## Entries provided
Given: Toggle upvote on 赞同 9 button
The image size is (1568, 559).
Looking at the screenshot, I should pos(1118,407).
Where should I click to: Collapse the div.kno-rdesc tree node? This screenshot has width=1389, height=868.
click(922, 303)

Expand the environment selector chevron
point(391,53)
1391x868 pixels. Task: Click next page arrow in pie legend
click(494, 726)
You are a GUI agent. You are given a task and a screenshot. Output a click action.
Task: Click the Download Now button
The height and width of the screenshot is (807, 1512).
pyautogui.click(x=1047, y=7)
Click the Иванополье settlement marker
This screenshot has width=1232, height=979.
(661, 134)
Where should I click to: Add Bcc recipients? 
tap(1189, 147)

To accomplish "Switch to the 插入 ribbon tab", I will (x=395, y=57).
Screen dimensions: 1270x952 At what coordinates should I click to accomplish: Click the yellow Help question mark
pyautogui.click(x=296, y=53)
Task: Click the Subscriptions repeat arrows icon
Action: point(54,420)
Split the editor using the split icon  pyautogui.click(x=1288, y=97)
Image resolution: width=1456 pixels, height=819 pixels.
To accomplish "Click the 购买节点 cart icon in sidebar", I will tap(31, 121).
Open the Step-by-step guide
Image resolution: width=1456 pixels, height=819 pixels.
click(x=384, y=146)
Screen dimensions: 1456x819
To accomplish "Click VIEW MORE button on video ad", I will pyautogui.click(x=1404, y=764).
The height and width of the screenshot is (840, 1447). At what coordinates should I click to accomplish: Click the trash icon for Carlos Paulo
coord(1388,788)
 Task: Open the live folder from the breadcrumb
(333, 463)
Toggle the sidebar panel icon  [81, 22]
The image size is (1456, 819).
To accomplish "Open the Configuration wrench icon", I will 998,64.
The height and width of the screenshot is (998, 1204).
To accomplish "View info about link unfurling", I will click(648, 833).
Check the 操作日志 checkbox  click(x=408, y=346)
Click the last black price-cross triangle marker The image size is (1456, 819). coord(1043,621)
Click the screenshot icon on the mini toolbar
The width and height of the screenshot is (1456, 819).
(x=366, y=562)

## Prompt
Return every line of the listing above that contains "sidebar".

## Result of the exercise
To accomplish "Click the 购买节点 cart icon in sidebar", I will tap(31, 121).
Toggle the sidebar panel icon  [81, 22]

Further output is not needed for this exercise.